== Testo da leggere ==
--

"LA QUESTIONE DEL SOCIALISMO NON PUO’ ESSERE ELUSA" di Paolo Bagnoli

20-12-2020 -

Qualche volta ritornano. E’ proprio così. E’ la volta di Massimo D’Alema che, recentemente, in un colloquio con Antonio Polito (“Corriere della Sera”, 19 dicembre 2020) ha lanciato l’idea di un “partito nuovo”; di “una forza nuova, una vera e propria associazione politica.” Un partito che, in “più dovrebbe avere una ideologia.” Bene che D’Alema, se pur impegnato in altre cose di alto livello internazionale come consulente, abbia deciso di tornare nella politica italiana ragionando e proponendo sulla sinistra del nostro Paese anche se il “cantiere della sinistra” di alcune settimane orsono, promosso da Italianieuropei, ci è sembrato più che un luogo di lavori in corso una specie di sommersi e salvati che ben poco possono dire su una così grande questione.

--

== Record elencati ==

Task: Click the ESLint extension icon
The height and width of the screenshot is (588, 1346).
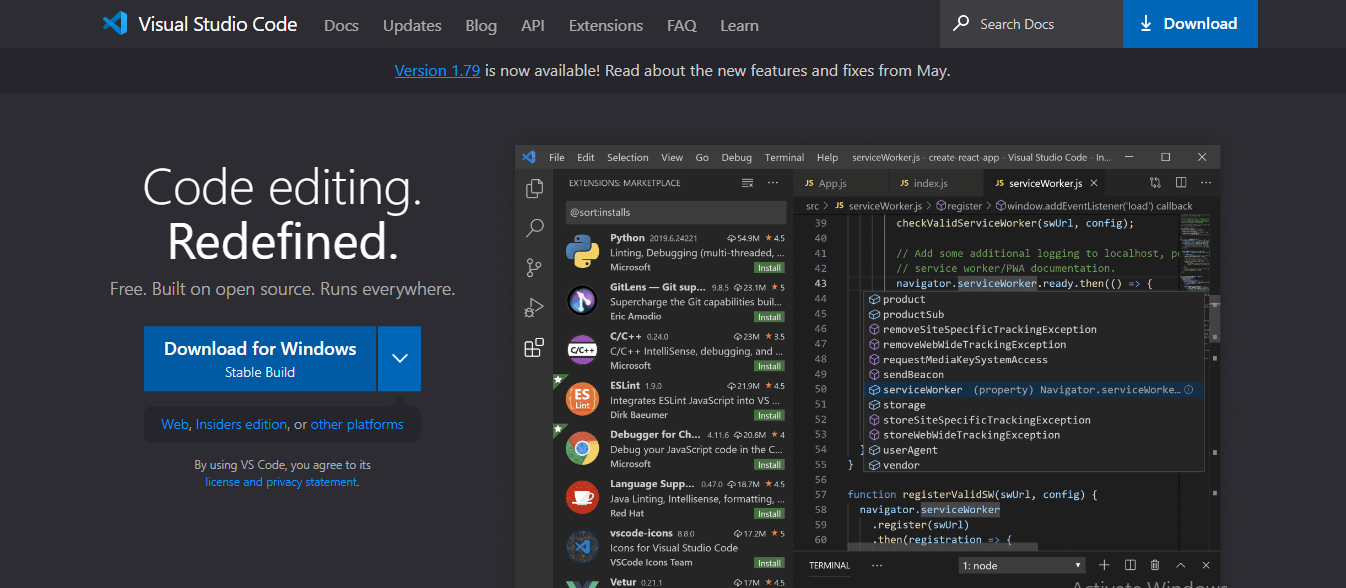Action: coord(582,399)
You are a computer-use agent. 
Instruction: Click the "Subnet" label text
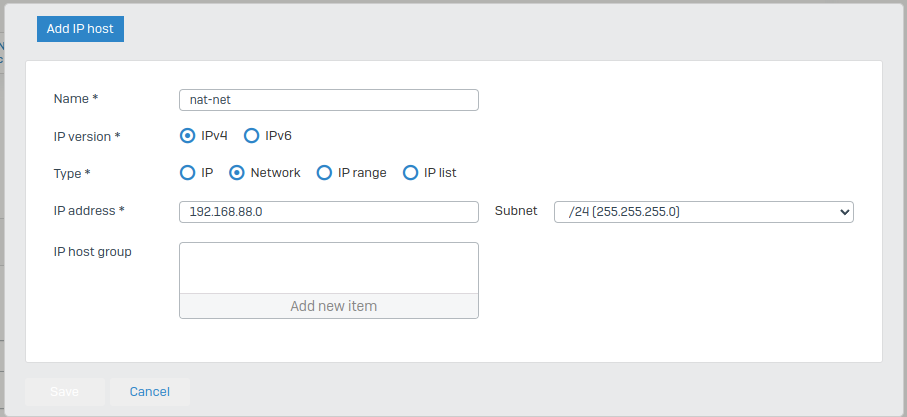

--

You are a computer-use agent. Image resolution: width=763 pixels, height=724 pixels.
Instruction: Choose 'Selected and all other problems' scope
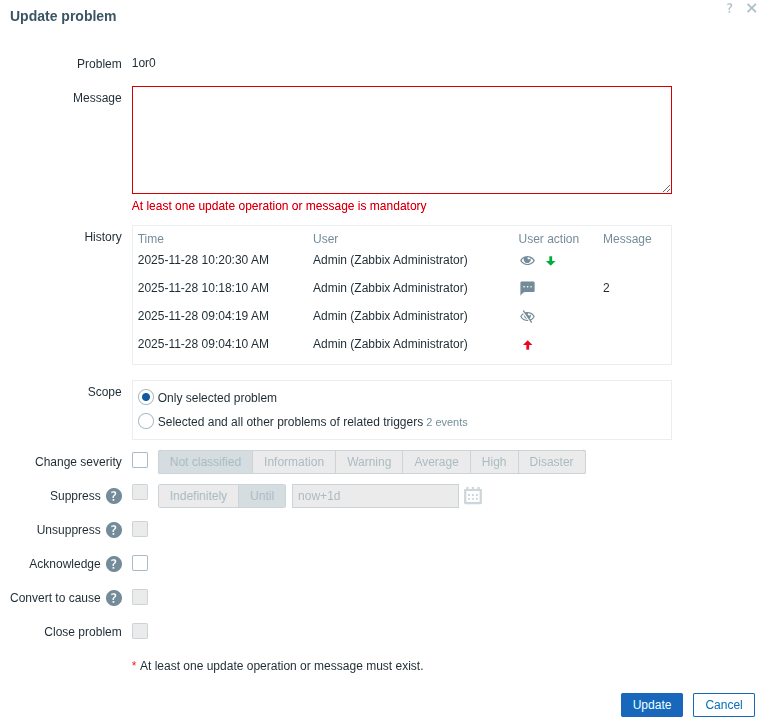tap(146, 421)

--

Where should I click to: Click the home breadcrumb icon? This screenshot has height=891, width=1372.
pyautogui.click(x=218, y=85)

--

== Compiti da svolgere ==
**A.** Riporta fedelmente il passo dell'articolo che comincia con "Qualche volta ritornano." e prosegue fino a "così grande questione.".
**B.** Rispondi a queste domande sull'articolo:
(i) Con quale giornalista ha avuto il colloquio Massimo D'Alema?
(ii) Da chi è stato promosso il "cantiere della sinistra"?
(iii) Quale data compare in testa all'articolo?
I record riportati non hanno alcun ruolo in ciò che segue.

== Soluzioni dei compiti ==
**A.**
Qualche volta ritornano. E’ proprio così. E’ la volta di Massimo D’Alema che, recentemente, in un colloquio con Antonio Polito (“Corriere della Sera”, 19 dicembre 2020) ha lanciato l’idea di un “partito nuovo”; di “una forza nuova, una vera e propria associazione politica.” Un partito che, in “più dovrebbe avere una ideologia.” Bene che D’Alema, se pur impegnato in altre cose di alto livello internazionale come consulente, abbia deciso di tornare nella politica italiana ragionando e proponendo sulla sinistra del nostro Paese anche se il “cantiere della sinistra” di alcune settimane orsono, promosso da Italianieuropei, ci è sembrato più che un luogo di lavori in corso una specie di sommersi e salvati che ben poco possono dire su una così grande questione.

**B.**
(i) Antonio Polito
(ii) Italianieuropei
(iii) 20-12-2020